Any additional notes about the specimen or the collecting event provided by the collector. Some herbaria store this information in multiple fields in their herbarium databases, for example ‘Collecting notes’ and ‘Descriptive notes’, but this information is concatenated for delivery to the AVH. Some herbarium databases have a general notes field and no other place to store notes from determiners or data entry personnel – and even those that do have dedicated fields for other types of notes have not always had them – so, for many records, Collecting notes will contain more than just collecting notes.
The Phenology field indicates whether the specimen is bearing flowers or fruits, etc.

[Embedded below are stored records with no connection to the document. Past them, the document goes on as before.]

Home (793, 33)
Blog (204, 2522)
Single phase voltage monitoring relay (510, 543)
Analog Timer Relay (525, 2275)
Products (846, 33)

Establishment means describes how the specimen was established at the collecting locality. It combines the HISPID concepts ‘Cultivation status’ and ‘Natural occurrence’. Cultivation status can be one of the following values: ‘Cultivated’, ‘Not cultivated’, ‘Assumed to be cultivated’ and ‘Doubtfully cultivated’. Cultivation status is not recorded consistently among the different herbaria, and is not provided by all herbaria. Natural occurrence indicates whether the occurrence is natural or whether the specimen has been introduced at the collecting locality. Allowed values are: ‘Native’, ‘Assumed to be native’, ‘Doubtfully native’ and ‘Not native’. This information is recorded rather haphazardly.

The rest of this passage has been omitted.